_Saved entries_
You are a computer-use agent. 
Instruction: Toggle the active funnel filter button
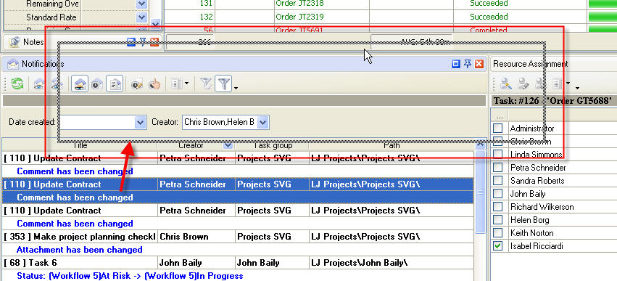pyautogui.click(x=223, y=84)
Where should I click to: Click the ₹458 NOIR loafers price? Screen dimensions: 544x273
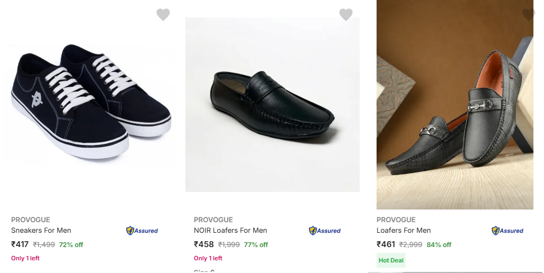click(x=204, y=244)
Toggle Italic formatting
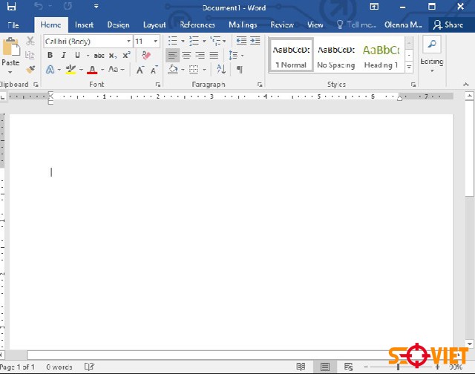475x374 pixels. coord(64,56)
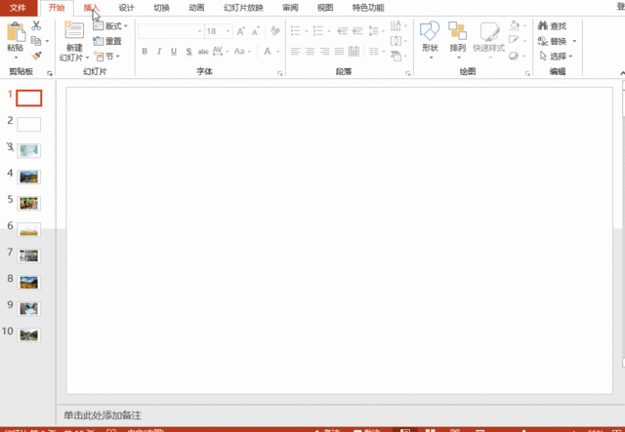
Task: Switch to the Design (设计) tab
Action: coord(126,8)
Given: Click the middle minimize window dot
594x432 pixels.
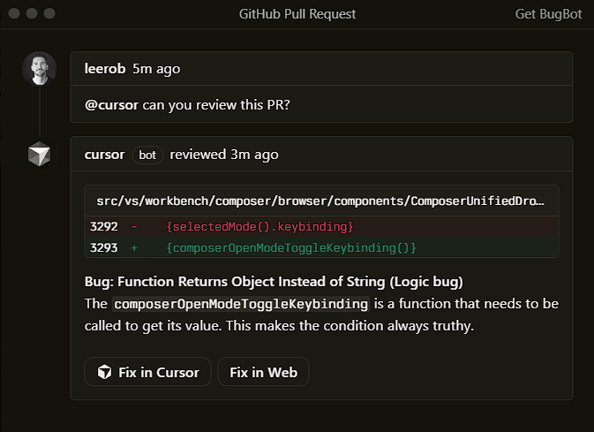Looking at the screenshot, I should click(33, 14).
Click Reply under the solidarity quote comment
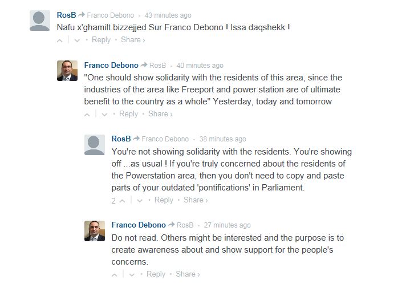406x284 pixels. tap(128, 114)
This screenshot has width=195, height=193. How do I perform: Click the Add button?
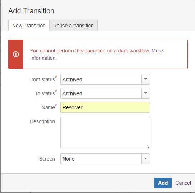tap(163, 183)
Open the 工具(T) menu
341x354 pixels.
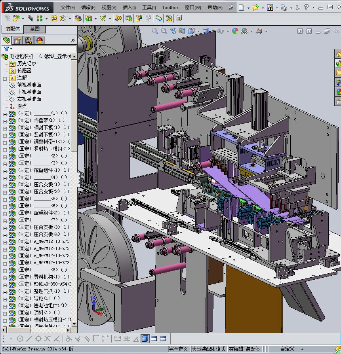pos(149,7)
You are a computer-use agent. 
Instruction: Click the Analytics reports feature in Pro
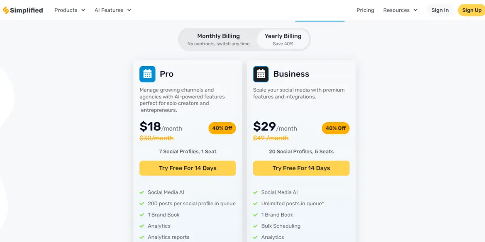point(169,237)

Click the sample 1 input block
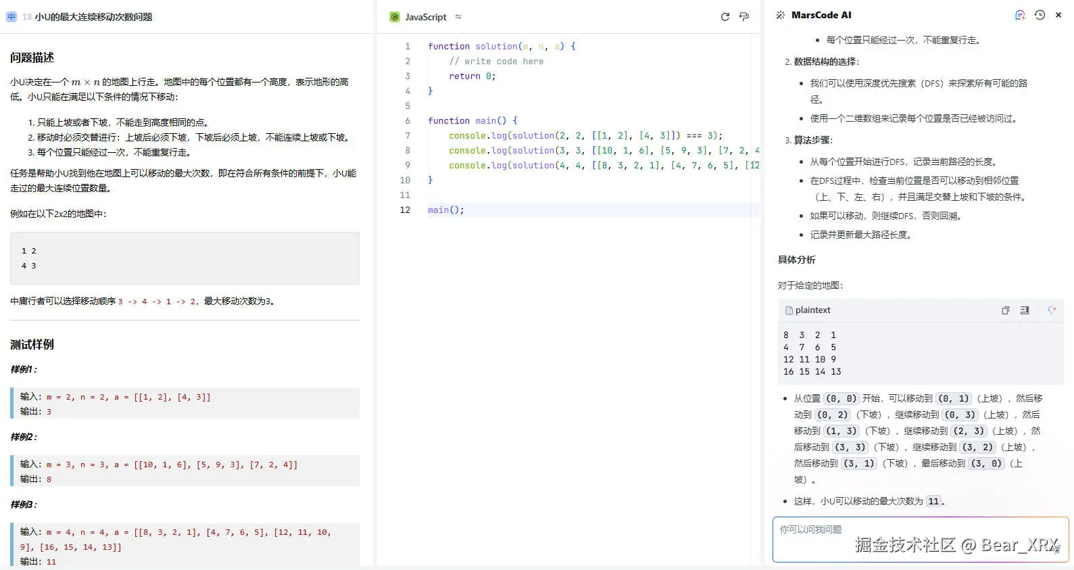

_Exercise description_
All of the data must be given again exactly, without the pictures.

_Task response_
You are a computer-use agent. 
Instruction: Toggle the active funnel filter button
pyautogui.click(x=223, y=84)
Where should I click to: Click the ₹458 NOIR loafers price? Screen dimensions: 544x273
click(x=204, y=244)
Toggle Italic formatting
475x374 pixels. coord(64,56)
Task: Switch to the Design (设计) tab
Action: coord(126,8)
Given: Click the middle minimize window dot
594x432 pixels.
Looking at the screenshot, I should click(33, 14).
Click Reply under the solidarity quote comment
406x284 pixels. tap(128, 114)
This screenshot has width=195, height=193. How do I perform: Click the Add button?
tap(163, 183)
Open the 工具(T) menu
341x354 pixels.
pos(149,7)
You are a computer-use agent. 
Instruction: Click the Analytics reports feature in Pro
point(169,237)

Click the sample 1 input block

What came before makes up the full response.